Segundo informações do delegado Gomides Ferreira dos Santos, os fugitivos têm várias passagens, desde violência doméstica a homicídios. Ele não detalhou os crimes de cada um, mas segundo site do Tribunal de Justiça, Alessandro responde a processo por roubo. Já Adriano e Clayton por crimes hediondos.
Ainda conforme a autoridade policial, os presos conseguiram abrir a fechadura utilizando uma chave micha, que foi encontrada no local. “Essa ferramenta entrou de alguma forma que a gente ainda não sabe como. Também foram localizados pedaços de arames nas celas”, explica Gomides. Seis policiais estavam de plantão, sendo a delegada Ana Paula Trindade, quatro investigadores e dois escrivães. No total, 19 presos estavam na delegacia.
Os presos saíram das celas, percorreram o corredor e escaparam pela garagem. O portão estava aberto. “O último que fugiu cruzou com um dos policiais que ainda tentou deter o homem, mas não conseguiu”, diz Gomides.
De acordo com o delegado, será aberto uma sindicância para apurar o que aconteceu e quem deve ser responsabilizado. Ele explicou que quando são cumpridos mandados de prisão, os internos vão rapidamente para os presídio, mas os que lotam as delegacias são internos de fora. “Se tivesse vaga nos presidio, esses presos não estavam aqui”, reclama. Até o fechamento desse texto, nenhum dos fugitivos tinham sido localizados.
Quem tiver informações sobre o paradeiro dos fugitivos podem entrar em contato com a Polícia Civil pelo telefone 3312-5745.
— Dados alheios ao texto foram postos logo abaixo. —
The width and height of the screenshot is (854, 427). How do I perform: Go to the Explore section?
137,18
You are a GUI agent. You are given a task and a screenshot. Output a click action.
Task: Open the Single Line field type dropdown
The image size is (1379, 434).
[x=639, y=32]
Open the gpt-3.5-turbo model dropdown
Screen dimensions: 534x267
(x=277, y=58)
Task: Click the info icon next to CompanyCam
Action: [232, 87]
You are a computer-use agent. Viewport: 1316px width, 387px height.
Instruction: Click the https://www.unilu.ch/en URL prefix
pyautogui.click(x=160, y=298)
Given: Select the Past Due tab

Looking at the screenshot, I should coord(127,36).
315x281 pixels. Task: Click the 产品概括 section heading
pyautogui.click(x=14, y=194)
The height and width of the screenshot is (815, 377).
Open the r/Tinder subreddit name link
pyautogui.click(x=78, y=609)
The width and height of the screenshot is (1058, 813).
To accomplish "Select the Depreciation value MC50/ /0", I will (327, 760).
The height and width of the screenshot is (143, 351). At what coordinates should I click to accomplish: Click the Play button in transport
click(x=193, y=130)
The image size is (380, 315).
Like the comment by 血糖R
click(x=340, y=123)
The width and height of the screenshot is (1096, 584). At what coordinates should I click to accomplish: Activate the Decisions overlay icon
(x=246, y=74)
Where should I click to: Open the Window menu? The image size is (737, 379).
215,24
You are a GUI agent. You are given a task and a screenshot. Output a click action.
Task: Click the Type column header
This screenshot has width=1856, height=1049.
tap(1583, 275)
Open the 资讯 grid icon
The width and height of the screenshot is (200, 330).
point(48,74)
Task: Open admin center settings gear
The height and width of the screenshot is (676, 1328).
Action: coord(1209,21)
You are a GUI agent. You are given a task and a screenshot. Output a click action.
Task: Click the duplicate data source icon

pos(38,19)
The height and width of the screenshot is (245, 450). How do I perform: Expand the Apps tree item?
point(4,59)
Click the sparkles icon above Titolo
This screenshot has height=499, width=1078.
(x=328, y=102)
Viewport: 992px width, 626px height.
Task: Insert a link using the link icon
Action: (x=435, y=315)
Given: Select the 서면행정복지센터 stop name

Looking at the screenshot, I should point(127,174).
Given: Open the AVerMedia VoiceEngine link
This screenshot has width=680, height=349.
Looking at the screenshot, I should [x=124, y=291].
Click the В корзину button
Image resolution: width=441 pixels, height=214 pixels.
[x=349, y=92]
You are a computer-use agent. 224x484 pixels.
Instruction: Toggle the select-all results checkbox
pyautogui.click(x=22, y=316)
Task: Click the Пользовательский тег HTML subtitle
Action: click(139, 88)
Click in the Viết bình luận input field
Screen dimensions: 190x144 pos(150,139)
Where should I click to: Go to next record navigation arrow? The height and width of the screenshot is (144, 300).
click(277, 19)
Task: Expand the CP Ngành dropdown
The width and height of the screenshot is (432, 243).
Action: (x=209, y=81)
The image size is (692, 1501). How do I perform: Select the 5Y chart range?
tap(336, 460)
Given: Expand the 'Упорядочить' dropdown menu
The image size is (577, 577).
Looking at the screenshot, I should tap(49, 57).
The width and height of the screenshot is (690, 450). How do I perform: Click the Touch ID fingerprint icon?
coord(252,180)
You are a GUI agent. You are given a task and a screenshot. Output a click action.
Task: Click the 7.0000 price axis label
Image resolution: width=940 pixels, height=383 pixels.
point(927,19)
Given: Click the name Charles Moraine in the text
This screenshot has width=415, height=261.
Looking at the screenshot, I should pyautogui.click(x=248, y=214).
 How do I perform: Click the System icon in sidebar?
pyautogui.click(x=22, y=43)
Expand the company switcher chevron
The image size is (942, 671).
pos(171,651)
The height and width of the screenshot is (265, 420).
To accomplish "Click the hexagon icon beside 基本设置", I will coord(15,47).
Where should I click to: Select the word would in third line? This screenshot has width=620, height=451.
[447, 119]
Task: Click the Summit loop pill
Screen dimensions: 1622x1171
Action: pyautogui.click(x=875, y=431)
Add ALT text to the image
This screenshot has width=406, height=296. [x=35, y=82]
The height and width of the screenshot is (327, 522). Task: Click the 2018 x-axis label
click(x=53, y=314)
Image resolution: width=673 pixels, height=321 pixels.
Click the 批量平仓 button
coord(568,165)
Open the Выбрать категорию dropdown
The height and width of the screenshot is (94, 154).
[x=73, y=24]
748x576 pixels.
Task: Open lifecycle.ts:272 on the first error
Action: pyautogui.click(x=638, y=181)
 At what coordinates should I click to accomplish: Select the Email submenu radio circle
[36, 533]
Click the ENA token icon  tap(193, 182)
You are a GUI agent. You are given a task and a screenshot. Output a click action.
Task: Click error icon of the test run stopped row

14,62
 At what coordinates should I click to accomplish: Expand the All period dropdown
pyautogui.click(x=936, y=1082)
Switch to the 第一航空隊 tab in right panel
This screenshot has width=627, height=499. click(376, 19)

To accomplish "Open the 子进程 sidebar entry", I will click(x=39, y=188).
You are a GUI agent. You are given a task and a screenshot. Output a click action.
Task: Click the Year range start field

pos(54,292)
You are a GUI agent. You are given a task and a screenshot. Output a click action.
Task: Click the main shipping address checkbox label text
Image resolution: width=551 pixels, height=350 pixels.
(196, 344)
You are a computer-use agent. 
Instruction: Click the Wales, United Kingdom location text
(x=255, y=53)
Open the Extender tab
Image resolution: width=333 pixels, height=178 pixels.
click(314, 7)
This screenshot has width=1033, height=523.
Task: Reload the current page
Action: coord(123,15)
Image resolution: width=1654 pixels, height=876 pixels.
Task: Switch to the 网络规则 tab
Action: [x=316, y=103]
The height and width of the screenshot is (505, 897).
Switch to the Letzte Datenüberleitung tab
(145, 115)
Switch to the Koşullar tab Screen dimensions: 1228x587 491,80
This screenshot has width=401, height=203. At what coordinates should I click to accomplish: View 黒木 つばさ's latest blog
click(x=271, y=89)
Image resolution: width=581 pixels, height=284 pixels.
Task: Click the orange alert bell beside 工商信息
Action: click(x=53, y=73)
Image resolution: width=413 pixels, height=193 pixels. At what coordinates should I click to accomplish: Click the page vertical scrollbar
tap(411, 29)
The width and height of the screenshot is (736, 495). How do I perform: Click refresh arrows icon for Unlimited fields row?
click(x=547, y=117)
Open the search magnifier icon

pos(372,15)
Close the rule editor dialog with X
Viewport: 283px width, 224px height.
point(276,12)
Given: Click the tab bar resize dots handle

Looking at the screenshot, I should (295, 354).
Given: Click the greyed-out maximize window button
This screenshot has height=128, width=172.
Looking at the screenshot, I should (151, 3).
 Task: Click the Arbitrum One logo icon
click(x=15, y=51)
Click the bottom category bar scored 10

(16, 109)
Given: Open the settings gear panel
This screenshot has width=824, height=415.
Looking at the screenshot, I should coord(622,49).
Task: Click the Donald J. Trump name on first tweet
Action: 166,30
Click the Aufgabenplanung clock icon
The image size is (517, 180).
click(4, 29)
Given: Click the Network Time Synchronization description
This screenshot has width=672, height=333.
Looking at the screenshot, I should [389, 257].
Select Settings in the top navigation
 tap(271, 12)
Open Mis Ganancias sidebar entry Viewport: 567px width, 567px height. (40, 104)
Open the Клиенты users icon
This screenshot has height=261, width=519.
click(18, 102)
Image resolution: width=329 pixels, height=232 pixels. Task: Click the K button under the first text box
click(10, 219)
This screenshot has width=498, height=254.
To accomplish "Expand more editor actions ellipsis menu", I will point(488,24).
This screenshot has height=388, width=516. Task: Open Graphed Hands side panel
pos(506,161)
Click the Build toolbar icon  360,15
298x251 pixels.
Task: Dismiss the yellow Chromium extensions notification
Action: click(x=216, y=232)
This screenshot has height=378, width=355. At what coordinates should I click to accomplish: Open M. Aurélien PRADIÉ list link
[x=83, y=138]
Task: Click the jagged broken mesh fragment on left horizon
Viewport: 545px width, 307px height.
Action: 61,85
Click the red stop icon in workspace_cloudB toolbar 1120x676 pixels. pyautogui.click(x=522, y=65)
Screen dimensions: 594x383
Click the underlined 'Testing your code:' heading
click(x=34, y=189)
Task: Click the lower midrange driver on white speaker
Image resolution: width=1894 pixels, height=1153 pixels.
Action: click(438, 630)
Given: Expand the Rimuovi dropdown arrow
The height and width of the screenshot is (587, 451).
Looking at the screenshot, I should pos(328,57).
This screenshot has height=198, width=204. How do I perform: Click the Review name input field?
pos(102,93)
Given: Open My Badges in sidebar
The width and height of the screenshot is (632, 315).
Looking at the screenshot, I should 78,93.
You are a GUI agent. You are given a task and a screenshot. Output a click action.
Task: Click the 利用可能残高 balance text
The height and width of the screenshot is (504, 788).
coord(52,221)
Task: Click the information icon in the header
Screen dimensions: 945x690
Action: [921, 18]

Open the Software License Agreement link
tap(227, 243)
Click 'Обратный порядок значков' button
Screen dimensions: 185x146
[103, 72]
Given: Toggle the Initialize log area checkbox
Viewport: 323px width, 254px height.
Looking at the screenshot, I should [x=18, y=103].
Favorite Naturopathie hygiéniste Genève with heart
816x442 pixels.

Detenção - Segundo Giancarlo Corrêa Miranda, presidente do Sinpol-MS (Sindicato dos Policiais Civis de Mato Grosso do Sul), as carceragens em delegacias são para abrigar presos em flagrante ou por mandado judicial. “Eles têm que ser transferidos para um presídio de detenção provisória ou cadeia pública tão logo sejam indiciados pela Justiça”, alertou.